• What this task involves
Write the entries again exactly, with no line missing.

Data excerpts:
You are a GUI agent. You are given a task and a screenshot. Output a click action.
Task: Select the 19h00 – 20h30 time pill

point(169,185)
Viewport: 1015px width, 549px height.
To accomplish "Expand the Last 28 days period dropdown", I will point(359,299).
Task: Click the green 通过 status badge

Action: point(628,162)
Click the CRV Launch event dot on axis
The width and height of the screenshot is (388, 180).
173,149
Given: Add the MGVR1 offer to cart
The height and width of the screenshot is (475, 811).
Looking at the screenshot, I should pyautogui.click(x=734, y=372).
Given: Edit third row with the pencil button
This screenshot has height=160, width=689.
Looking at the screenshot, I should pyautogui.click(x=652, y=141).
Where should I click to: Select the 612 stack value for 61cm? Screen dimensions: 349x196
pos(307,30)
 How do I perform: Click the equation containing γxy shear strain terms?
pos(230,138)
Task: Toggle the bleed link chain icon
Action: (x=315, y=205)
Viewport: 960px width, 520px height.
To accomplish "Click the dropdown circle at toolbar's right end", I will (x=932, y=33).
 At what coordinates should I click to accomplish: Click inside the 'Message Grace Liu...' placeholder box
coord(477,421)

• Solution to this exercise
You are a GUI agent. You are given a task and a screenshot. Output a click action.
Task: Select the 19h00 – 20h30 time pill

point(169,185)
Viewport: 1015px width, 549px height.
To accomplish "Expand the Last 28 days period dropdown", I will point(359,299).
Task: Click the green 通过 status badge

Action: point(628,162)
Click the CRV Launch event dot on axis
The width and height of the screenshot is (388, 180).
173,149
Given: Add the MGVR1 offer to cart
The height and width of the screenshot is (475, 811).
Looking at the screenshot, I should pyautogui.click(x=734, y=372).
Given: Edit third row with the pencil button
This screenshot has height=160, width=689.
Looking at the screenshot, I should pyautogui.click(x=652, y=141).
Where should I click to: Select the 612 stack value for 61cm? Screen dimensions: 349x196
pos(307,30)
 How do I perform: Click the equation containing γxy shear strain terms?
pos(230,138)
Task: Toggle the bleed link chain icon
Action: (x=315, y=205)
Viewport: 960px width, 520px height.
To accomplish "Click the dropdown circle at toolbar's right end", I will (x=932, y=33).
 At what coordinates should I click to accomplish: Click inside the 'Message Grace Liu...' placeholder box
coord(477,421)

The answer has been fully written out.